(TO BE DONE) Rewrite every line starting at the line that has "Select the 6281 dimension on the left side" and stopping after the line that has "tap(582, 331)", increasing each tap coordinate by 99 and leaving all other numbers unchanged.

[Word and element location data]
□ □ □

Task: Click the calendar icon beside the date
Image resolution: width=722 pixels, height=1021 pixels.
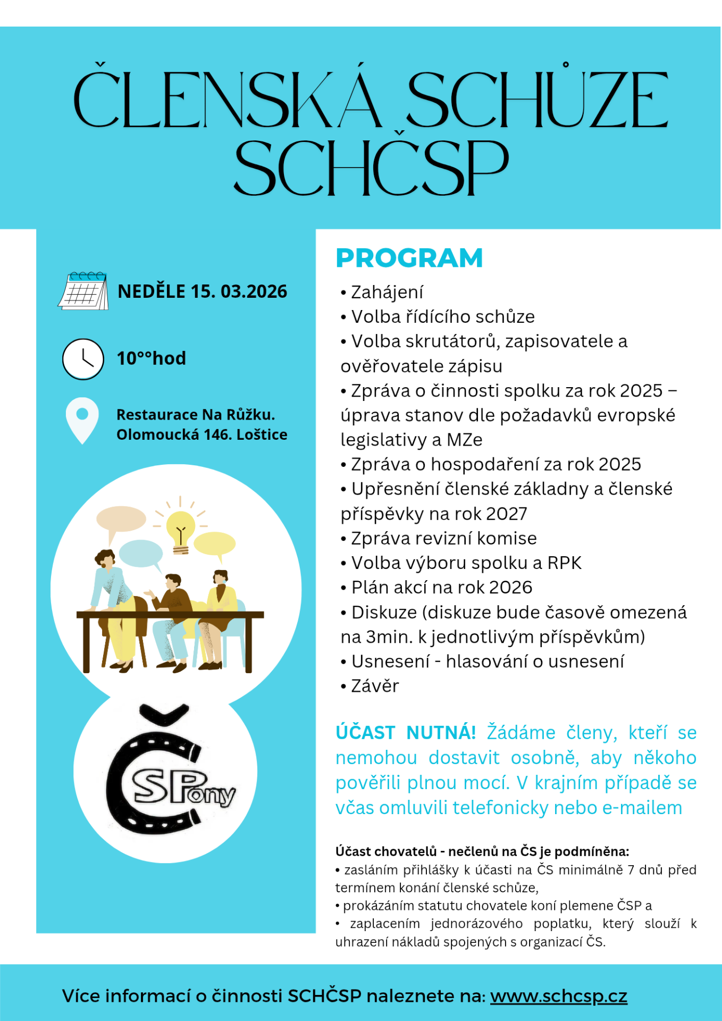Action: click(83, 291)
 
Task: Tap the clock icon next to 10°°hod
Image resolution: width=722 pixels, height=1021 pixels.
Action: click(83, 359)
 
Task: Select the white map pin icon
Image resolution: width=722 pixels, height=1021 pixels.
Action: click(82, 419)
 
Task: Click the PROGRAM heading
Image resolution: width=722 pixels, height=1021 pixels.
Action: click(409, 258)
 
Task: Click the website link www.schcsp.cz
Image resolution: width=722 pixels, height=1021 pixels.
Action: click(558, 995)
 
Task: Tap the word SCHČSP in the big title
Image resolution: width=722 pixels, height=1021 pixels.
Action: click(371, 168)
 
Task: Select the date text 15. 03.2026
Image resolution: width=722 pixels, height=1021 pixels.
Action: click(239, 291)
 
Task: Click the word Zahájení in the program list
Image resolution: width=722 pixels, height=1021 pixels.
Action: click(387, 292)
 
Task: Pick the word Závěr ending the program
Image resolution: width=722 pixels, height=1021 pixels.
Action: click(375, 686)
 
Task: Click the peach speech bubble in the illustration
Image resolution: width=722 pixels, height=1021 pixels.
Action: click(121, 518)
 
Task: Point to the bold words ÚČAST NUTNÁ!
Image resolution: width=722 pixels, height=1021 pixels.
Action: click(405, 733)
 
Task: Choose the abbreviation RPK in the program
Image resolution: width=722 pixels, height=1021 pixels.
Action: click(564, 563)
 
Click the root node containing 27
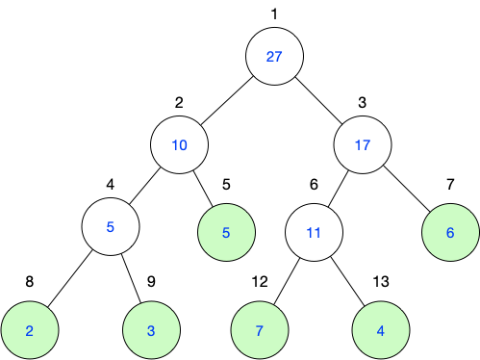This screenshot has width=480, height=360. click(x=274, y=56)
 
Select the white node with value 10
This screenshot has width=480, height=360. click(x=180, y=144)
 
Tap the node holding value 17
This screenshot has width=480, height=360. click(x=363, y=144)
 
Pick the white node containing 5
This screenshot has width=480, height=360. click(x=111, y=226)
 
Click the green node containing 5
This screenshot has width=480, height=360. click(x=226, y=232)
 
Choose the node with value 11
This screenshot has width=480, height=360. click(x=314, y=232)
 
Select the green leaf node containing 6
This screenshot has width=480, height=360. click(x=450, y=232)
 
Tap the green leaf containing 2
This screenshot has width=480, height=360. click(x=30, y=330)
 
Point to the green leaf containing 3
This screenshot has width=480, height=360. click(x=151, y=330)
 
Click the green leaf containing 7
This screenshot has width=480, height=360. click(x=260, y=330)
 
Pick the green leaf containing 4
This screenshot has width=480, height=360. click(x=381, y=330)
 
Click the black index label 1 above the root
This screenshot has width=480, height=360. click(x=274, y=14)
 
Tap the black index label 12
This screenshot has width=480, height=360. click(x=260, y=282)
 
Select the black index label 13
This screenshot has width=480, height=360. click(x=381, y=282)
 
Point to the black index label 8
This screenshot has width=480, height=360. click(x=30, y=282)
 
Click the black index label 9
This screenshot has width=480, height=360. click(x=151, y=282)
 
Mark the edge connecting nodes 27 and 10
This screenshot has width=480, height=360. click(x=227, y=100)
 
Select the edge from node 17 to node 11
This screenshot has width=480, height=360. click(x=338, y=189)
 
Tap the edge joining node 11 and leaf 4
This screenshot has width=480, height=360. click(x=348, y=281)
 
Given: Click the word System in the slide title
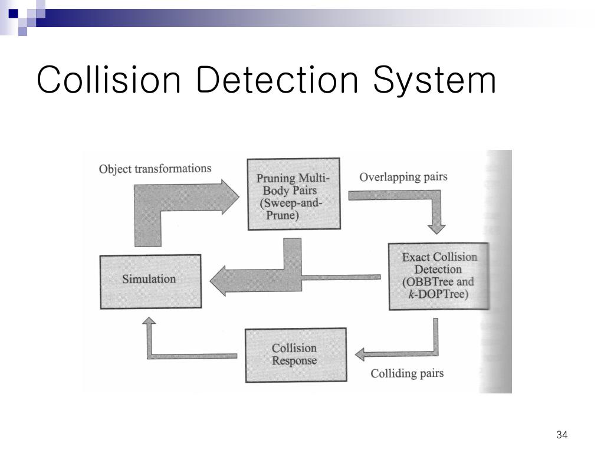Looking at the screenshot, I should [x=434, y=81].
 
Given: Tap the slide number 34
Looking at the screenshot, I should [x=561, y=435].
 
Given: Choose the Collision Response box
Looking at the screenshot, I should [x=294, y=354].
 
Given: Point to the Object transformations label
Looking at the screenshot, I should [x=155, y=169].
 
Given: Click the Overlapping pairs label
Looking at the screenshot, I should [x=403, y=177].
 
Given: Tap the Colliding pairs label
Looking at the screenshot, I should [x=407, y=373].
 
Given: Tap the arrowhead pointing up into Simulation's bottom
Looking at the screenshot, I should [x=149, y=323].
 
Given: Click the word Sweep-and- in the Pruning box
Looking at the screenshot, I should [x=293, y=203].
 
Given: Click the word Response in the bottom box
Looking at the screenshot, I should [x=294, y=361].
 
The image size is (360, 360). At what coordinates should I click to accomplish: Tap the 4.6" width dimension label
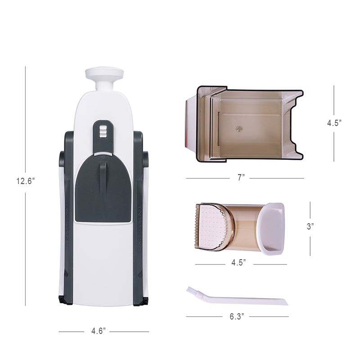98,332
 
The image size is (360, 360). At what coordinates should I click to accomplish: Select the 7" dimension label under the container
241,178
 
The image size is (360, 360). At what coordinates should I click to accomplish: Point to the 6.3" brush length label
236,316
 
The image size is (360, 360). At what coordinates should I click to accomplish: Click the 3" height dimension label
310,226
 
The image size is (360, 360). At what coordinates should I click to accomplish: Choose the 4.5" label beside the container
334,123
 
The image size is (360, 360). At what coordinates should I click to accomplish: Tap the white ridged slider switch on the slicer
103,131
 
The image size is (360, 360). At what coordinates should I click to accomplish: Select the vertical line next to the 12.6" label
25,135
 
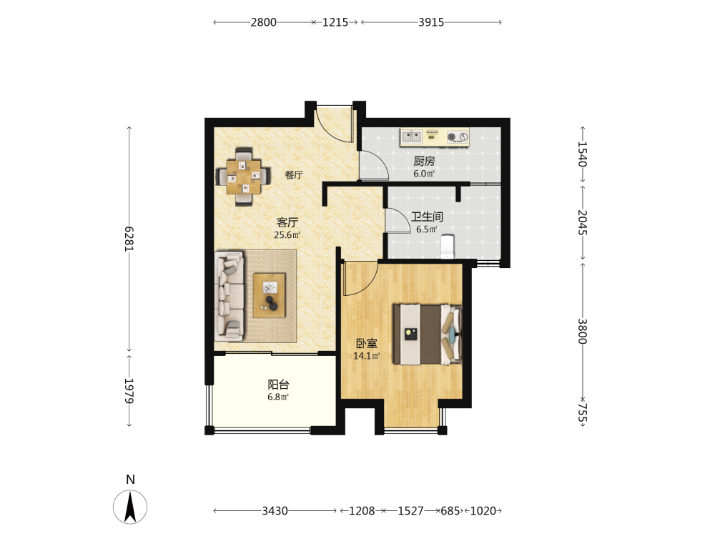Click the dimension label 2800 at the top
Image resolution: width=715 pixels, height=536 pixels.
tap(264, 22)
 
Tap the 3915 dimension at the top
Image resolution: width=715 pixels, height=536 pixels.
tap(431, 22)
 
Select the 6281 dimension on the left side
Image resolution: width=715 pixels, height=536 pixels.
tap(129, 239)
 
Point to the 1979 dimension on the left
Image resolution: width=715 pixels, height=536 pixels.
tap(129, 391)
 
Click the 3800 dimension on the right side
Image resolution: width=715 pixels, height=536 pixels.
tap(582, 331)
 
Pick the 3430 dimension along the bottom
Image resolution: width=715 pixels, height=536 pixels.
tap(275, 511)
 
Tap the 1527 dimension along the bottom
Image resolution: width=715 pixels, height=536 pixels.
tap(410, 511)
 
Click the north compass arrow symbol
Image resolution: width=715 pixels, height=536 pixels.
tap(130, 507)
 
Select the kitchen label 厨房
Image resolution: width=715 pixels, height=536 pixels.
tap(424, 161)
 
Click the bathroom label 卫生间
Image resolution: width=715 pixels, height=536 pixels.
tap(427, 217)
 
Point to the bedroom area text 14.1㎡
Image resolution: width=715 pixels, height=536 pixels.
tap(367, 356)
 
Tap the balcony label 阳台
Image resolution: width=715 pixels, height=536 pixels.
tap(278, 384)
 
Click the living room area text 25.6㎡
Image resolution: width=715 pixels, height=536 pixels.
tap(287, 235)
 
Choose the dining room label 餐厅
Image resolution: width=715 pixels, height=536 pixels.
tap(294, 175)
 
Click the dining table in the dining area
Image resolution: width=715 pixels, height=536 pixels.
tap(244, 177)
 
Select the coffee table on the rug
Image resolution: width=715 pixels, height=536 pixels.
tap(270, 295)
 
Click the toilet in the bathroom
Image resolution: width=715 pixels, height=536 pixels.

□ □ □

(COMPLETE RESPONSE)
Select the 6281 dimension on the left side
Image resolution: width=715 pixels, height=536 pixels.
tap(228, 338)
 
Point to the 1979 dimension on the left
Image resolution: width=715 pixels, height=536 pixels.
tap(228, 490)
 
Click the 3800 dimension on the right side
Image resolution: width=715 pixels, height=536 pixels.
tap(681, 430)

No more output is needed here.